Background: Recent studies have shown that neutrophils play an important role in the pathogenesis of reperfusion injury. Using an inferior epigastric artery skin flap as a flap ischemia/reperfusion (I/R) injury model, we investigated whether the administration of montelukast sodium, a selective reversible cysteinyl leukotriene 1 (CysLT1) receptor antagonist, decreases neutrophil infiltration and promotes flap survival.
Methods: Eighteen rats were used and randomly divided into three groups (n=6 for each group). Group I was the sham group and did not undergo ischemic insult; rather, normal saline (1 mL) was administrated intraperitonealy (i.p.) 30 min before surgery and continued for 6 d.
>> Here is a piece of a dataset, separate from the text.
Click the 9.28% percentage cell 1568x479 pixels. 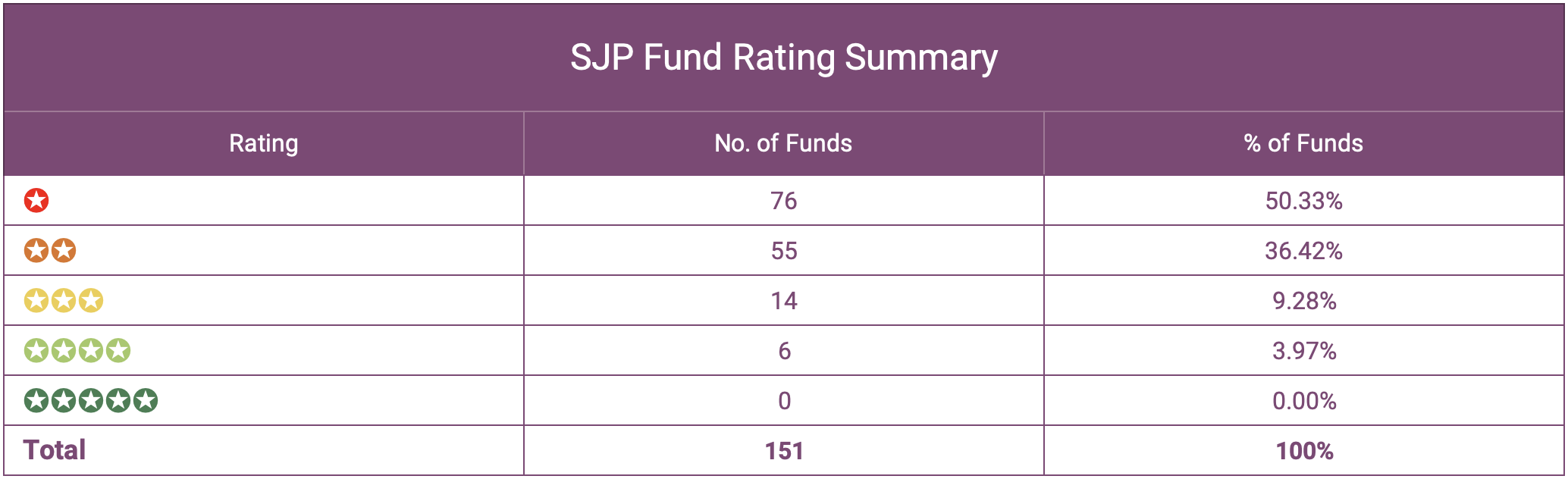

Group II (control) and Group III (montelukast) underwent 12 h of ischemic insult. For Group II, normal saline (1 mL) was injected i.p. 30 min before the surgery and immediately before reperfusion, and this continued for 6 d. In Group III, 1 mL of montelukast (10mg/kg) was injected i.p. and continued for 6 d. Malondialdehyde (MDA) and glutathione (GSH) levels and myeloperoxidase (MPO) enzyme activities were investigated. Histological evaluation was made to investigate the tissue neutrophil count. Survival areas were assessed at 7 d postoperatively.
Results: Group III (montelukast- treated) showed a significantly higher survival rate than Group II (control) (P=0.029) but a lower survival rate than Group I (sham). Histological and biochemical assays corroborated this data.
Conclusion: This study suggests that montelukast CysLT1 receptor antagonist montelukast reversed I/R-induced oxidant responses and improved flap survival by inhibiting neutrophil infiltration and balancing oxidant and antioxidant status.